Crazy in Love
I met this girl. She had a smile that made me melt inside. I began talking to her every day and quickly fell in love. We'd been talking about getting married and it felt so certain. It was all I wanted. No. She was all I wanted. I loved her with every ounce of my soul. She was part of me. I thought we were destined to be together. I loved her so much that if I wasn't talking to her I'd rather not talk at all. We used to just stare into each other's eyes and know that everything was gonna be okay as long as we were together. We didn't even need to talk sometimes we already knew what was going to be said.
But now, those three words that meant so much, mean so little. One night I was by myself and I felt like hearing her voice so I called her. She answered and while we were talking I hear her some guy in the background say "babe get off the phone already!" And I just cringed and told her that I had to go. My phone kept going off and it was her every time. I just sat there in my room considering what I thought were options. I wanted to die almost as much as I had wanted her. I felt so betrayed. I went on Instagram and was looking at her photos. I saw this guy in her comments and they were flirting with each other. I felt like the life was leaving my body. But it was just the love.

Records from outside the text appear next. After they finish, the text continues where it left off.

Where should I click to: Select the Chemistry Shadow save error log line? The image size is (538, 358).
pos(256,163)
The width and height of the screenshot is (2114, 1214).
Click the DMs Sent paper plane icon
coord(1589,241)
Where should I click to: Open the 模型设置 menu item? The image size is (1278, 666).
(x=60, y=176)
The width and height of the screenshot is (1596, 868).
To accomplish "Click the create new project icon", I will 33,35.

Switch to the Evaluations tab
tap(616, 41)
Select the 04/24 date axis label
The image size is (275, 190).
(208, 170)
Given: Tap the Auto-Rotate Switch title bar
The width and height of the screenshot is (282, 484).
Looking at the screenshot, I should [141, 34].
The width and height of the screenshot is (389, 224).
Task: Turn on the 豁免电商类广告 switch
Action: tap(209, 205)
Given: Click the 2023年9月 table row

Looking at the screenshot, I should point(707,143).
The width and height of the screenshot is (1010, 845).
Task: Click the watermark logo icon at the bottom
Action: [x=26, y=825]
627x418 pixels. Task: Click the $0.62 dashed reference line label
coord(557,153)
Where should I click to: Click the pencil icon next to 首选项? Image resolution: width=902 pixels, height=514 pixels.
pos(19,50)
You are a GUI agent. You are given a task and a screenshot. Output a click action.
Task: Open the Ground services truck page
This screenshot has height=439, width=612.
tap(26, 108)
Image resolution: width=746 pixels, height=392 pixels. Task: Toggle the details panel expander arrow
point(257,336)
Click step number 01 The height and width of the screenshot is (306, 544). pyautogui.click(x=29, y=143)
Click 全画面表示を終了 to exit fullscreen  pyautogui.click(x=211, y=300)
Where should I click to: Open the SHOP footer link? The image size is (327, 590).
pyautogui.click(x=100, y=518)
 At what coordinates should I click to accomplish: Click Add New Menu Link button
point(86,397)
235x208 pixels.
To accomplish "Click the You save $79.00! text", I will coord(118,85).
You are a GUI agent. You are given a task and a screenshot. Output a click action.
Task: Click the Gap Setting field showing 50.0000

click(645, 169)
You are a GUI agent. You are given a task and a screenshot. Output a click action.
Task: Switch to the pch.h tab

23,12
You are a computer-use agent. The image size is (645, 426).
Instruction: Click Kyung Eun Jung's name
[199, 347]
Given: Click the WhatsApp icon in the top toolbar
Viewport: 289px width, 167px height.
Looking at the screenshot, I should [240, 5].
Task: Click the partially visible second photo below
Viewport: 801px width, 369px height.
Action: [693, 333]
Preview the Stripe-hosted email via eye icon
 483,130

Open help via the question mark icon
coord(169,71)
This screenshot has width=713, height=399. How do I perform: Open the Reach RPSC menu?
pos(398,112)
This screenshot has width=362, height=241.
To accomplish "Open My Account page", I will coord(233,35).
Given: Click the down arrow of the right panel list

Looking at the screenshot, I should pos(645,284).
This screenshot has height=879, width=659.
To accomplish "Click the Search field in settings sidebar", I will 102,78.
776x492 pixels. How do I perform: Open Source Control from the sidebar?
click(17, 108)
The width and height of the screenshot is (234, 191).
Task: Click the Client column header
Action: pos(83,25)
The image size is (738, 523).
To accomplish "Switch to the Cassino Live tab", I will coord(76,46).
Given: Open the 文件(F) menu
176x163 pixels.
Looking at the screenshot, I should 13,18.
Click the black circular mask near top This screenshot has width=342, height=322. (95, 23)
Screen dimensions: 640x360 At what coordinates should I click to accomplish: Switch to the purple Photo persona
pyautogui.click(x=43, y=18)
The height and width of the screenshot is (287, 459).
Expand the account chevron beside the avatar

I ended the relationship. She said she was sorry and tried to "explain". There were no words to take away that kind of pain. This tore me up for months. I could hardly stand hearing her name. All of "our songs" were ruined. I felt like I climbed back inside the shell she forced me to break through. I hid from the sunshine and the possibility of finding someone else.
The Darkness Passed
But in the midst of this, I found myself. I suffered all those nights only to wake up every day. I thought so often about leaving this world behind, but now I realize I was so blind. I couldn't see that the darkness was only for the moment. I didn't know that it would pass. I thought it never would honestly.
But I'm telling YOU now that the dark moments in life are what define us. We can choose to sink in our issues until we're in over our heads or we could find a way, no matter how long it takes, to climb out of the deep darkness. You will be yourself again just give it time. Just breathe. There are better days ahead I promise you this.